The Breaking Barriers Book Club has seen a group of Soha Housing staff and residents join the prison library reading group to discuss Pigeon English, a novel by the 2011 Man Booker prize shortlisted author Stephen Kelman.
Twenty prisoners and 10 Soha staff and residents have been taking part in the project, meeting at the prison to share thoughts on the book with one another in an effort to build bridges between the different groups.
Oxfordshire County Council provides library facilities at HMP Huntercombe and HMP Bullingdon under service level agreements with Her Majesty's Prison Service. This is a costed service so is not delivered to the detriment of public library service budgets.
Neelam Rutti, Oxfordshire County Council Library Manager at HMP Huntercombe, said: “I see it as my role as Library Manager to help promote literacy and support the rehabilitative culture in the prison.
"When prisoners voiced concerns about not feeling part of the community, I was able to facilitate links with the local housing association and set up this reading group. The interaction between the groups has helped dispel some of the myths around prison life and enabled the prisoners to feel more comfortable with the wider community’s views. This has been extremely well received as a very worthwhile initiative that highlights the similarities between people rather than the differences.”
Pigeon English is one of the books given to prisoners throughout England and Wales for free as part of the National Literacy Trust’s Books Unlocked programme. Funded by the Booker Prize Foundation, Books Unlocked helps prisoners discover a new world of literature by giving them free copies of Man Booker Prize-shortlisted books, serialising audiobooks of the titles on National Prison Radio and facilitating author visits to prison reading groups.

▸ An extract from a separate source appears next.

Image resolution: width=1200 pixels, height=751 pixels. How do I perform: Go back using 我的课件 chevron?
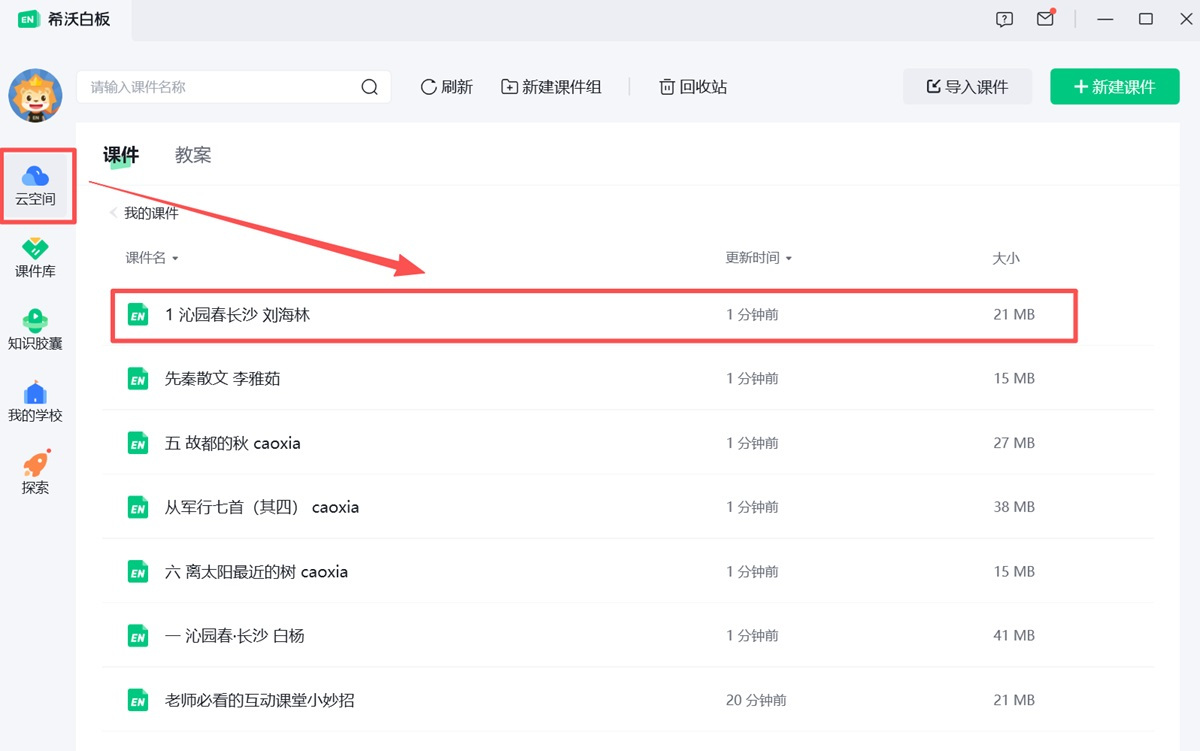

On July 25, the group will hold its last reading session, when Mr Kelman, is expected to read from Pigeon English and answer questions about the book and his work as an author.
Stephen Kelman said: “Working with the Books Unlocked programme has been a huge privilege for me, allowing me to witness first-hand the restorative role literature can play in the prison environment.
"The Breaking Barriers Book Club is another innovative project of which I’m proud to be a part, and I’m really looking forward to meeting all the participants and discussing their reactions to my book.”
Paul Crossey, Deputy Governor at HMP Huntercombe, said: “As all of our men here will be released at some point, it is important that we do everything we can to help them avoid reoffending. When members of the community, prison staff and prisoners come together in the library to talk about books and our common characteristics, it breaks down barriers and gives the men hope that they can turn away from a life of crime.”
Jude McCaffrey, Head of Housing at Soha said: “Soha’s purpose is to ensure that people in need can access affordable housing. We often work with people who feel socially excluded such as prison leavers. The Breaking Barriers Book Club has helped Soha staff see the people behind the label and that there is more that unites us than divides us.”